Is it safe to create a std::future
from a std::packaged_task
, which executes on a separate thread, but not always retrieve its result?
#include <future>
#include <thread>
class Result {
Result() {}
~Result() {}
};
void foo() {
std::packaged_task<Result()> task(..);
auto future = task.get_future();
std::thread thread(std::move(task), ...);
thread.detach();
if (future.wait_for(std::chrono::milliseconds(timeout_ms)) == std::future_status::ready) {
auto result = future.get(); <--- Task didn't take too long, retrieve future result
...
}
} <--- Task is taking too long, just abort and never call future.get()
It seems to work on Clang / libc++: ~Result()
is called on the returned result by the std::packaged_task
wether or not get()
is eventually called on the std::future
, but since I couldn't find anything in the C++ docs about this usage pattern, I'd like to make sure it's officially supported.
It depends.... on what you consider as safe for your program.
For the context you have shown, it's safe as in:
future
is destroyed before doing a get
on it . If the future was created using std::async
and if you do not call get
on it before it is destroyed, the it would have blocked till the result was available.

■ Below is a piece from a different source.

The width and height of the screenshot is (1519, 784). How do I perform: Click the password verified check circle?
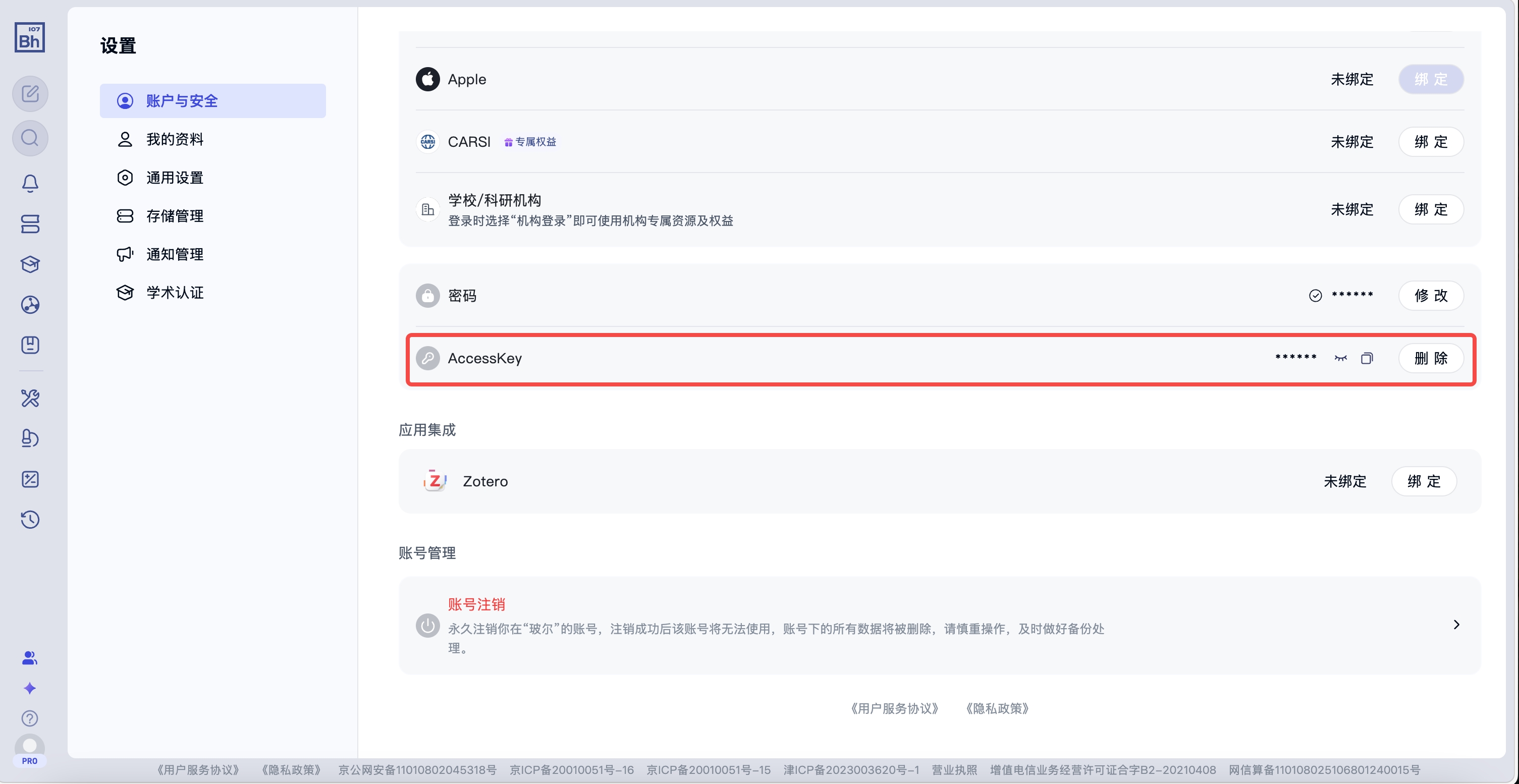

these actions will not block for the shared state to become ready, except that it may block if all of the following are true: the shared state was created by a call to std::async, the shared state is not yet ready, and this was the last reference to the shared state.
Now, what if the Result
class was holding a non-owning memory (for whatever reason) or some other resource which needs to be manually freed up. In that case, the correctness of your code becomes questionable. A better thing to do would be to dispatch it to some background thread for slow moving tasks.